From the desk of Theresa Golden, following questions from our department meeting:
In response to your questions...typically social would go under behavior. We are NOT required to do a FBA/BIP although it's oftentimes best practice especially when there are significant behaviors which are causing safety/classroom disruption concerns. Adaptive behavior may also provide some links to social development, and as you mention especially with non-verbal students. Typically however when behavior is checked that also implies exploration of social-emotional development that may impact learning.
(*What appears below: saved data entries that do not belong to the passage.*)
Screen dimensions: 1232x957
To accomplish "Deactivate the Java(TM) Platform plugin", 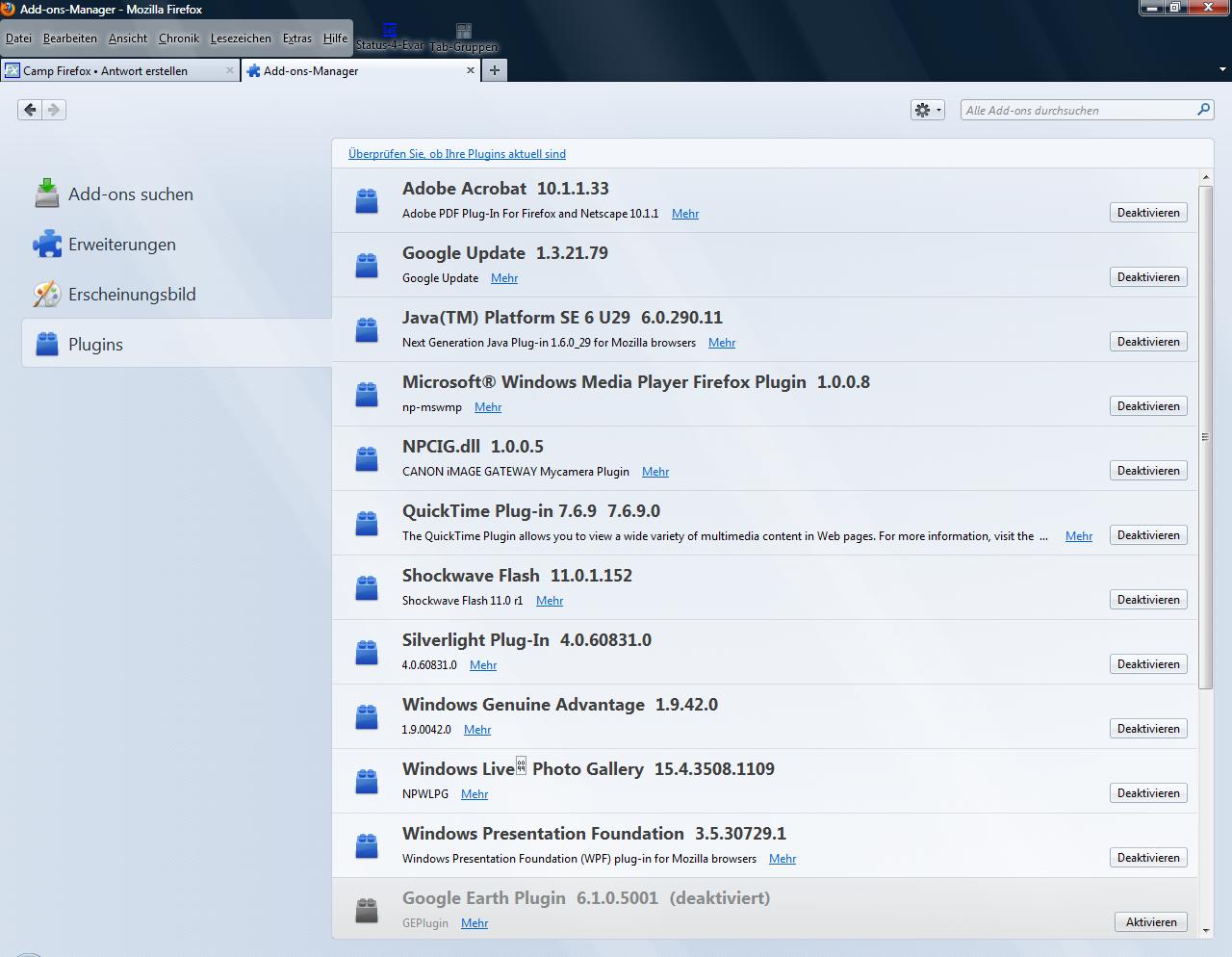I will [x=1148, y=342].
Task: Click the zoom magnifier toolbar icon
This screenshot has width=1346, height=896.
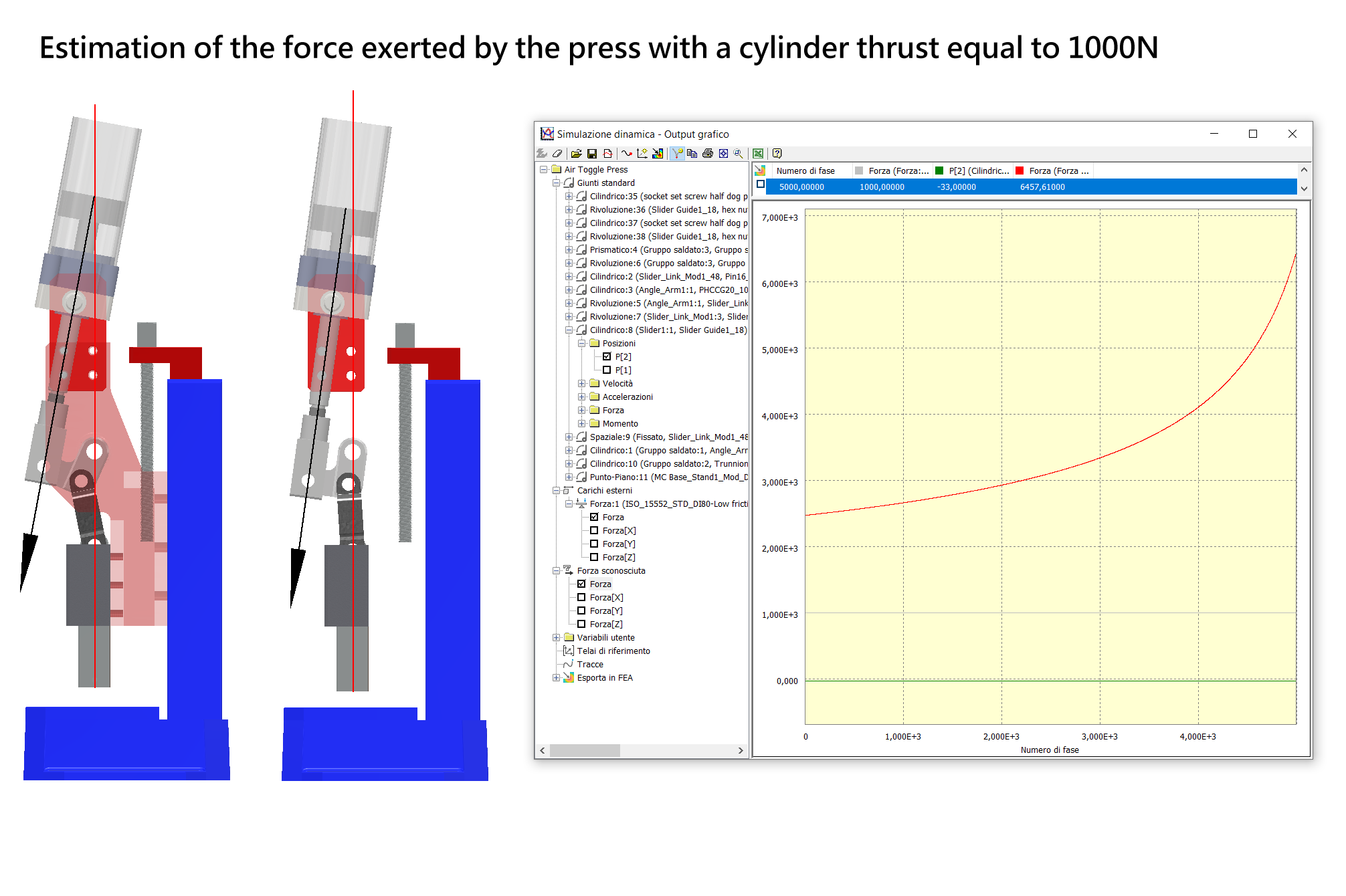Action: (x=739, y=153)
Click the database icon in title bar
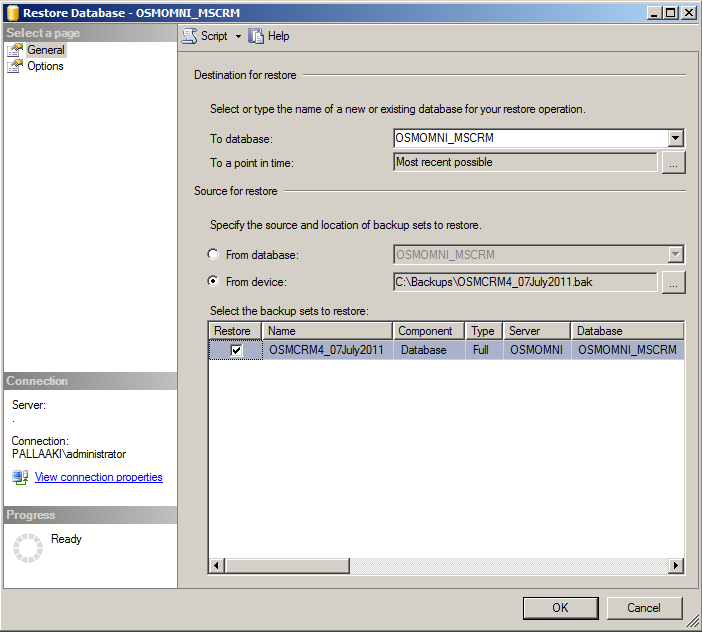 (13, 12)
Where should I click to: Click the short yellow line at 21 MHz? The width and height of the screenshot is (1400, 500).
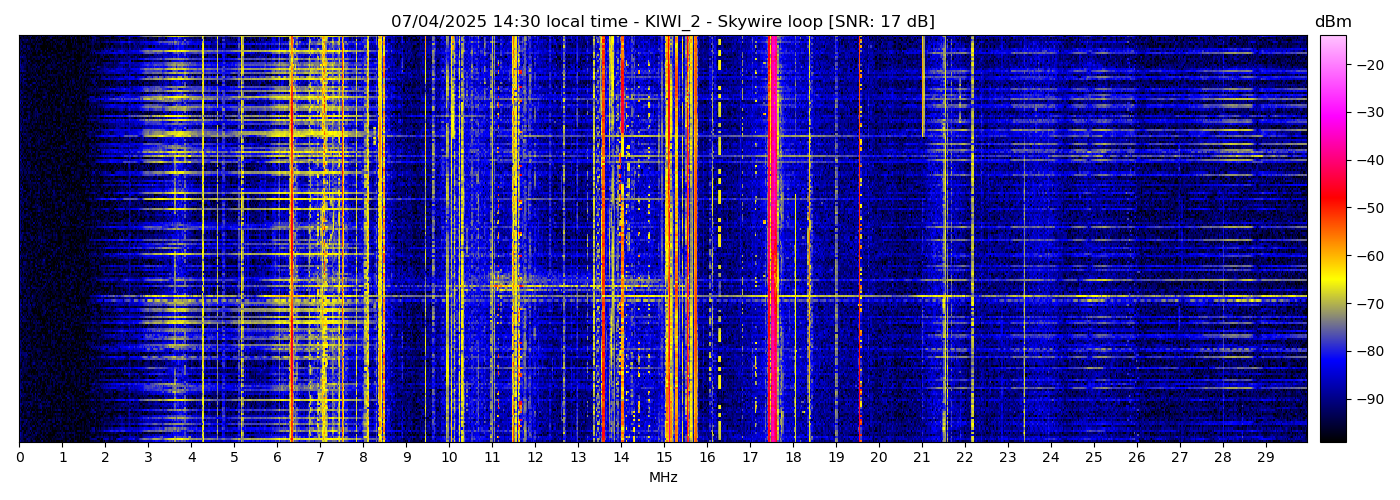pyautogui.click(x=923, y=85)
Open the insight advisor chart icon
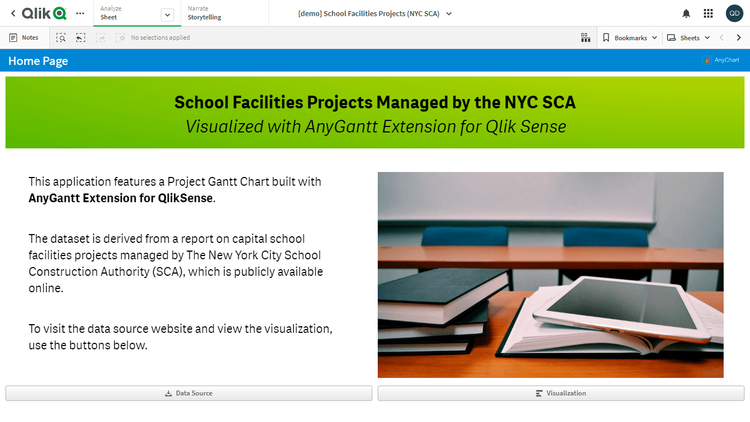The height and width of the screenshot is (422, 750). point(585,37)
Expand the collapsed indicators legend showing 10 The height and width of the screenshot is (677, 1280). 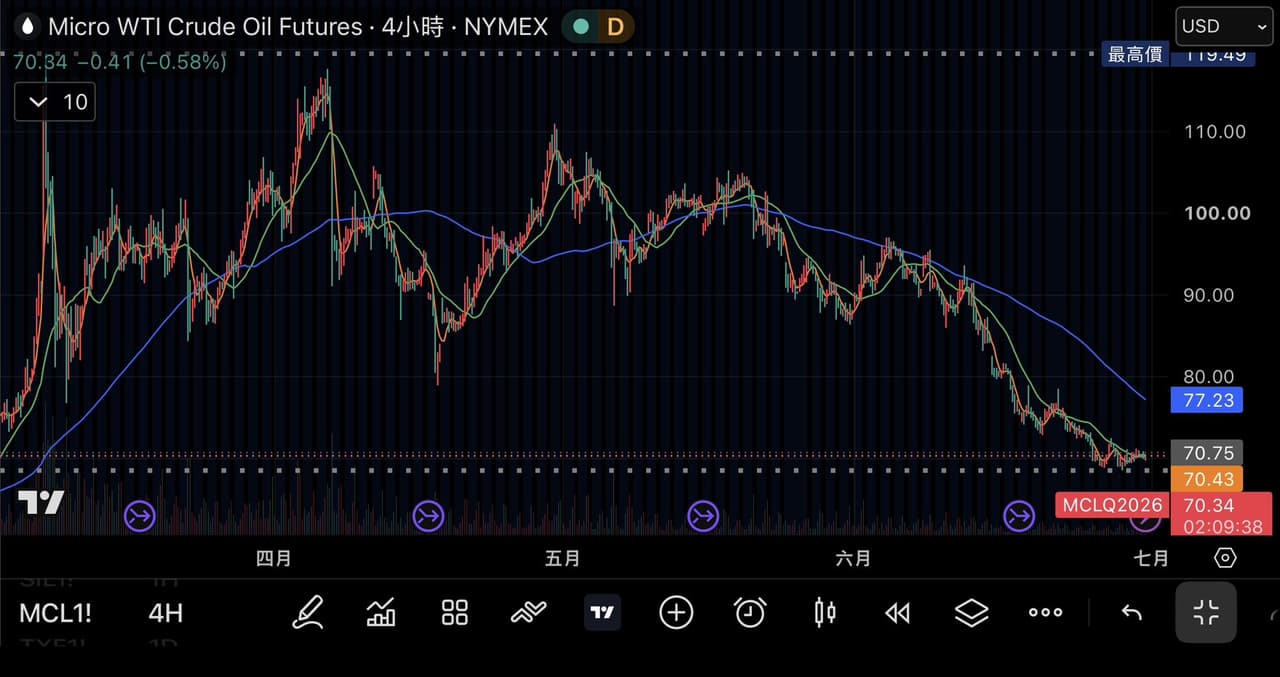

There is a lot of confusion about supplementary aides and services and support to school personnel. I have a question about this currently into our procedure committee when we meet again. The differences that are outlined in the current documentation guide are this: 'Supplementary Aides and Services' refers to the need of the student of an aide in order to ACCESS their education in the learning environment. Typically this then is for a 1:1 for a student with physical/visual/motor/behavioral concerns who without the aide would not be able to literally be in school due to safety concerns, physical needs etc... The 'Support to School Personnel' is just that aide assistance to the special education/general education teacher to assist with instructional/behavioral needs the student would have in the LRE environment. Examples of this are: pre-teaching concepts, re-teaching, verbal prompting, small group work to provide additional modifications, accommodations. These are things that assist the teacher as they can't be everywhere and need support to insure that work is differentiated for the IEP student.
Finally, students can/will qualify for an IEP only needing IH or IVision support and like speech only or OT only they would have a support only IEP with no weighting. If there are additional instructional supports required through a district special education teacher or additional assistive technology devices the student will garner a weighting.
It is true that FBAs are not required. According to the procedures manual, "A FBA should be conducted for any eligible child/youth with a behavioral concern..." Further, research data indicates that Behavior Interventions Plans created without an FBA are more likely to fail than succeed. I would consider it a compelling professional issue that FBAs ALWAYS be done when a BIP is written.